Where are the real threats then? Generally, they are the old, boring and well understood ones, which journalists and analysts can't make a name for themselves by writing about any more. One of the biggest and most under-hyped, says Pescatore, is the humble Internet café or kiosk. Anyone using one of these risks having their passwords stolen and send to a mailbox somewhere in Eastern Europe by a keylogger program, and no network administrator can protect against confidential documents being left on these computers by busy executives after opening them as attachments. It's obvious, boring, under-hyped, and far more likely to happen than someone squatting on your office roof with a laptop trying to intercept your wireless packets or log on to your heavily protected access point.

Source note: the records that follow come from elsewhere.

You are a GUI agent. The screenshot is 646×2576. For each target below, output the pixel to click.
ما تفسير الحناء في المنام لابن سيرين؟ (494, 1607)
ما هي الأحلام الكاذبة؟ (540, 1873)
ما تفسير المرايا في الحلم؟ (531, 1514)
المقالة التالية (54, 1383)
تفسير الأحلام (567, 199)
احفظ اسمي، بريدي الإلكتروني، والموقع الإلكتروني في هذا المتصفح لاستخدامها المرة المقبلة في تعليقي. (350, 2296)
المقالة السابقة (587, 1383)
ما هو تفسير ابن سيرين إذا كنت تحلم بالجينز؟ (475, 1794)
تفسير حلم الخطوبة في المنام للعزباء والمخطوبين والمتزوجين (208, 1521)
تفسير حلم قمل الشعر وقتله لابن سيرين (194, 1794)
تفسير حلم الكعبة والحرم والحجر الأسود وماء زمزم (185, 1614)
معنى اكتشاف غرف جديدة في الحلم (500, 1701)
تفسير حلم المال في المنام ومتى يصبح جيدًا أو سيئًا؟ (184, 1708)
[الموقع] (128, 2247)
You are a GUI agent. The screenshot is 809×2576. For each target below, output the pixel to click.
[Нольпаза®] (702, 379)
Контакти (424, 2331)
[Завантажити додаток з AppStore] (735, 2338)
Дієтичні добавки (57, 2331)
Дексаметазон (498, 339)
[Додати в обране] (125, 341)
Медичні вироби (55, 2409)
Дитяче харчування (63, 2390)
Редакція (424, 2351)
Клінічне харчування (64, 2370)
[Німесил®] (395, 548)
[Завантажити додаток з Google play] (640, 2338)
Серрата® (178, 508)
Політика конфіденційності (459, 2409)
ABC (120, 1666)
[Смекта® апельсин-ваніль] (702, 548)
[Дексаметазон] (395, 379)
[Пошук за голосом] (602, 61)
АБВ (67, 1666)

At the end of the day, your job is to reduce the chances and impact of security breaches to acceptable levels, while ensuring that your organization gets maximum benefit from the technologies that are out there. Lax security means your organization will suffer, but so will falling for over-hype and tightening security so far your organization is stuck in the technological stone age. No-one in their right mind risks taking a shortcut across a forest full of big scary bears, but you're a fool if you're too timid to cut through a field of sheep because you've read somewhere that they might bite.